Burnout has multifactorial origins that are both social and personal.52 Prevention of burnout will need to address both of those domains. More study is necessary to determine what makes certain students vulnerable to burnout. One may wonder what are the characteristics of students who reported high mistreatment but low burnout and, furthermore, whether those characteristics were innate or learned. Resilience may play a role in preventing some students from experiencing burnout despite situational challenges such as mistreatment.
There are several limitations to this study. First, we do not have mistreatment information about the nonrespondents, and it is conceivable that nonrespondents may differ in their experiences in ways that bias our findings. For example, if students with high rates of mistreatment or burnout were more likely to respond, our estimate of the prevalence of mistreatment may be too high. The converse may also be true. Underestimation, due to students experiencing burnout or mistreatment not responding, may be less likely because the survey was not primarily presented as a study about mistreatment or burnout. Second, mistreatment was evaluated by student report only, which is subject to recall biases that may lead to inaccurate estimates. In addition, we do not have detailed information about the type or severity of episodes of mistreatment. We do not know if incidents were clustered around particular faculty, residents, or clinical rotations. Additionally, there are other psychological and mental health factors, such as stress, depression, and coping skills which we did not measure but which may influence student burnout levels. Finally, as a cross-sectional survey, this study can demonstrate associations but not causation.
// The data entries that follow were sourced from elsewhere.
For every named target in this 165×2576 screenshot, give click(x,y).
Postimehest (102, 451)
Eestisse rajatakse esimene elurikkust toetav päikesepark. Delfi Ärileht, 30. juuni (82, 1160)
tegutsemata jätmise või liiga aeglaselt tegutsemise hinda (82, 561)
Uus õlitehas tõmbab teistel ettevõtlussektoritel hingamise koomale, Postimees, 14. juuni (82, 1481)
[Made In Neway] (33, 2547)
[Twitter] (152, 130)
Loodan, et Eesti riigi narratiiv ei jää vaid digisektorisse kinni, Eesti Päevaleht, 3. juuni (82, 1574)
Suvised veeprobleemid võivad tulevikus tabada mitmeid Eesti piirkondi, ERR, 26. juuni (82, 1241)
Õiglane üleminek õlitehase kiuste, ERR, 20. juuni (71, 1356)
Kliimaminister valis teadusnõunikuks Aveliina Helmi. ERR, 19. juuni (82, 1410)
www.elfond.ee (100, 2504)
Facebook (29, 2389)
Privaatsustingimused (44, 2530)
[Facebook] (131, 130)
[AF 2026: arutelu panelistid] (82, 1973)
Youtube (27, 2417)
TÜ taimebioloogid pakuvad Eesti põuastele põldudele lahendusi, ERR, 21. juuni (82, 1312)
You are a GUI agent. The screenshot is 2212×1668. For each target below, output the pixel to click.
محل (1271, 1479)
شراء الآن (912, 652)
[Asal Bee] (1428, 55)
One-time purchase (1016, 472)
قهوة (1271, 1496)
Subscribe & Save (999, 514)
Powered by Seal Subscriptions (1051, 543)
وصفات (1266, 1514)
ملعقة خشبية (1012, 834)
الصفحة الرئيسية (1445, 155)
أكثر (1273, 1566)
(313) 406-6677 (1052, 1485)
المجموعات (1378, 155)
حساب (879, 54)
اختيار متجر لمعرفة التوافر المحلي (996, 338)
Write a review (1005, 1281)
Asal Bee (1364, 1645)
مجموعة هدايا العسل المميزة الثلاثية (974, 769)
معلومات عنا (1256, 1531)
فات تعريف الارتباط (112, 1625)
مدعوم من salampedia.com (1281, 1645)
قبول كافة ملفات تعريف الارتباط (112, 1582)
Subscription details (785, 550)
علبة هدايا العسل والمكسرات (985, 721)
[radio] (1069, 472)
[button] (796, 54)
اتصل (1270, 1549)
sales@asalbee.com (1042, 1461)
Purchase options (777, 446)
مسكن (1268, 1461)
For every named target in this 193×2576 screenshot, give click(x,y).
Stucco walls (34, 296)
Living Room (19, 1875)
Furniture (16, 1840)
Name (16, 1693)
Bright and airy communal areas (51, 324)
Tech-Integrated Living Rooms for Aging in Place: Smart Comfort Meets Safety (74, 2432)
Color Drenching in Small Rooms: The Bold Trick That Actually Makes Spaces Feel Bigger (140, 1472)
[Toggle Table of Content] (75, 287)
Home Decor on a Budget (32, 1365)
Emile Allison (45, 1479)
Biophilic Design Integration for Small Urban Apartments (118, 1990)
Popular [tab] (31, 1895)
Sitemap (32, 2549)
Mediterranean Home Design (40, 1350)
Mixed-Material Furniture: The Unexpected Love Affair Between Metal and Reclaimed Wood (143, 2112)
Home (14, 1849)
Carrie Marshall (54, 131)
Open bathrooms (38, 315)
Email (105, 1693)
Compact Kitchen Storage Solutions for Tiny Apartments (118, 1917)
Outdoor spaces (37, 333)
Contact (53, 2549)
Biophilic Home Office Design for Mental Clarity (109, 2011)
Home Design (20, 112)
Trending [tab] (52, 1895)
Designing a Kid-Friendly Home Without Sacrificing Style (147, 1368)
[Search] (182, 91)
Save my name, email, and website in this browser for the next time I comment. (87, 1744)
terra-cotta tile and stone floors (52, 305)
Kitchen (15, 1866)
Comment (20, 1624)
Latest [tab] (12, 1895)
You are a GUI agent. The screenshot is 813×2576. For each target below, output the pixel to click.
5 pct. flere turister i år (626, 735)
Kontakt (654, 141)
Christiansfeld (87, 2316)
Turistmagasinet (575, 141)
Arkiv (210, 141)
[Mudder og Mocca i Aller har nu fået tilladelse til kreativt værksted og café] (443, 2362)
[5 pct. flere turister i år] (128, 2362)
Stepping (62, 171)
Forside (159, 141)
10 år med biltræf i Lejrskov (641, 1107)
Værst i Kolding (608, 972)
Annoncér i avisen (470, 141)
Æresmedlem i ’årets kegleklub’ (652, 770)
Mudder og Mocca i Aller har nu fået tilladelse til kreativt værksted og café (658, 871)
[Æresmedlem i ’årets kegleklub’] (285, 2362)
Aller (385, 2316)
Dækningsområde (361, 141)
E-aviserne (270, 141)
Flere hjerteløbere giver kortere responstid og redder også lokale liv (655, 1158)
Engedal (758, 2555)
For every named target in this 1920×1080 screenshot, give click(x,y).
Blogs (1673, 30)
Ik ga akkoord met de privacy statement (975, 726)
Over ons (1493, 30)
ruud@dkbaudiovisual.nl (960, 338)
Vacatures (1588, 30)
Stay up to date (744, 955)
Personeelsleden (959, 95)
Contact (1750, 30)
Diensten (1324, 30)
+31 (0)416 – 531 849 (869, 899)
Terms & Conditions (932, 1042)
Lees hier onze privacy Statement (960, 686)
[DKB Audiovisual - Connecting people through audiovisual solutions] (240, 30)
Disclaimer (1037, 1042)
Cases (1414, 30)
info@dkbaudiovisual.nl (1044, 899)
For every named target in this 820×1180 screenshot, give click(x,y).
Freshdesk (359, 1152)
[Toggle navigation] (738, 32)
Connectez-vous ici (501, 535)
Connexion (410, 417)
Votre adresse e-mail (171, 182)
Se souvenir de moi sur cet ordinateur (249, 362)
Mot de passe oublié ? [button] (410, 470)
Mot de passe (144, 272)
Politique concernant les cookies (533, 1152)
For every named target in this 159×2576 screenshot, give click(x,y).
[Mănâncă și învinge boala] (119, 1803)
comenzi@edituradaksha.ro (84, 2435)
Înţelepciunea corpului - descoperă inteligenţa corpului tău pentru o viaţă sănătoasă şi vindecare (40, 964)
We conclude that medical student mistreatment remains frequent despite many efforts to address this issue. The association between medical student mistreatment and burnout is an important area for future research given that both may independently cause adverse personal and professional outcomes for the student.
Acknowledgments: The authors wish to thank Annikea Miller for her assistance in data collection, and Michael Leffel, PhD, for his expert consultation throughout the project.